Marcus: Congrats on the soon to be new child, what a blesssing. At age 77, this will never be an experience that I will enjoy so it lives through our daughter and grandsons. Your experiences in attending grade school are similar to what I endured. I sometimes walked with friends picked up along the way or rode my bicycle. We did not have to lock our bikes at school or anywhere around Galesburg, but I remember the freedom to explore more and more away from home. I earned money by delivering papers after school and used my bicycle to deliver the papers. Rain and snow were a problem, but youth can overcome the weather and I learned experiences which carry over into my adult years. The internet has allowed my high school class to send messages to the remaining members and it has been great hearing from different classmates. I am in contact with several former students who were in my first class(8th grade in 59) which I very much enjoy. Most of us will experience bumps to mountains throughout the years but each experience is part of our journal in adulthood. Hope you had a very nice Christmas and New Years. I look forward to Wednesdays.
Gary
Thanks for these comments, both. I really love reading them. Encouraging words, all. Thank you.

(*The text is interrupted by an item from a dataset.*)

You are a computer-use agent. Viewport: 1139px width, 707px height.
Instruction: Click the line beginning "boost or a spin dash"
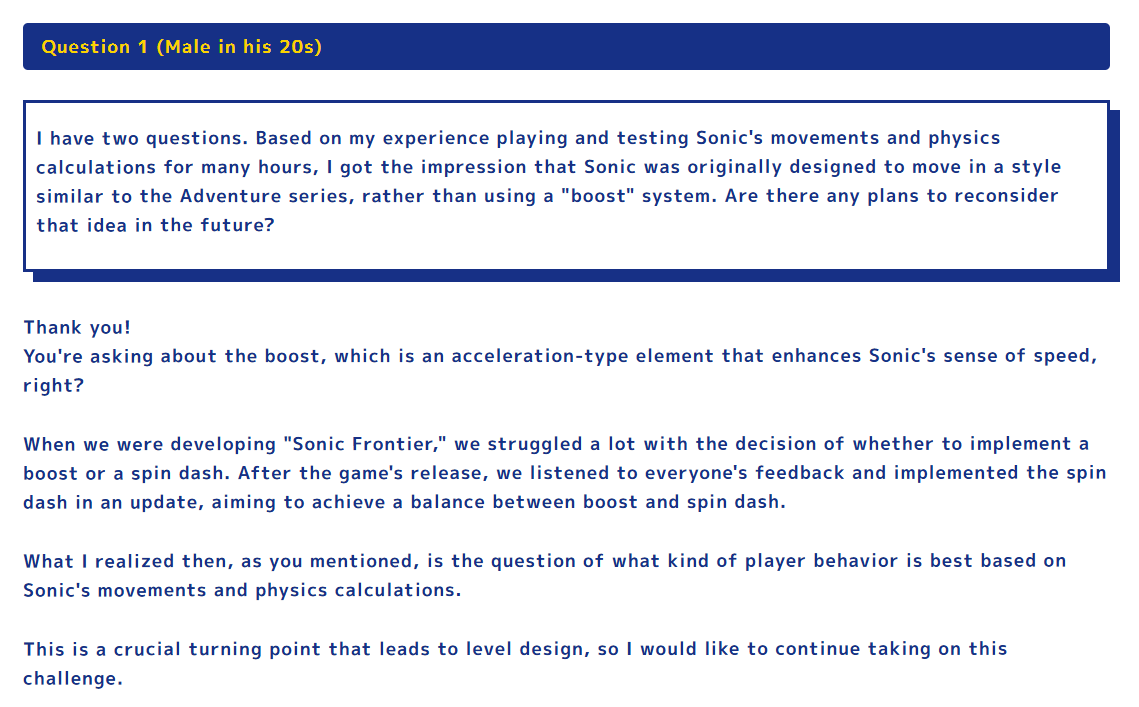point(564,473)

Marcus - Well written and told memory. Fantastic and so full of life. Eight months ago I welcomed my fourth child into the world. I am 38 (37 at the time). She is a beautiful girl. I have four sons and now a daughter.
I think you are better positioned now to parent than ever before. You are Christ centered, and more mature. You know now how to better enjoy the 'little' things and those moments you might not see again. You are more grounded in yourself, than you are worrying about finding yourself.
This my man, is your time. You are right. Be bold. As fearful as I was, and as hard as it is at times, this IS the best time of my life.
Thanks Swimmerman, your thoughts are very encouraging.
Congrats on your newest!
that is great news. Didn't know it so far.
Our first son is already 1 year and one month old, man time runs fast.
I wish you and your family all the best with your fifth family member from the bottom of my heart.
T
Marcus,
I want you to know that your writing encourages me. As a 24 year old I am still trying to discern the right approach to life's journeys. Though often paralyzed by fear of the unknown, a feel I am growing in my confidence to face challenges more boldly. Hopefully, by God's grace, I have quite a bit more journeying to do, and a lot more to learn.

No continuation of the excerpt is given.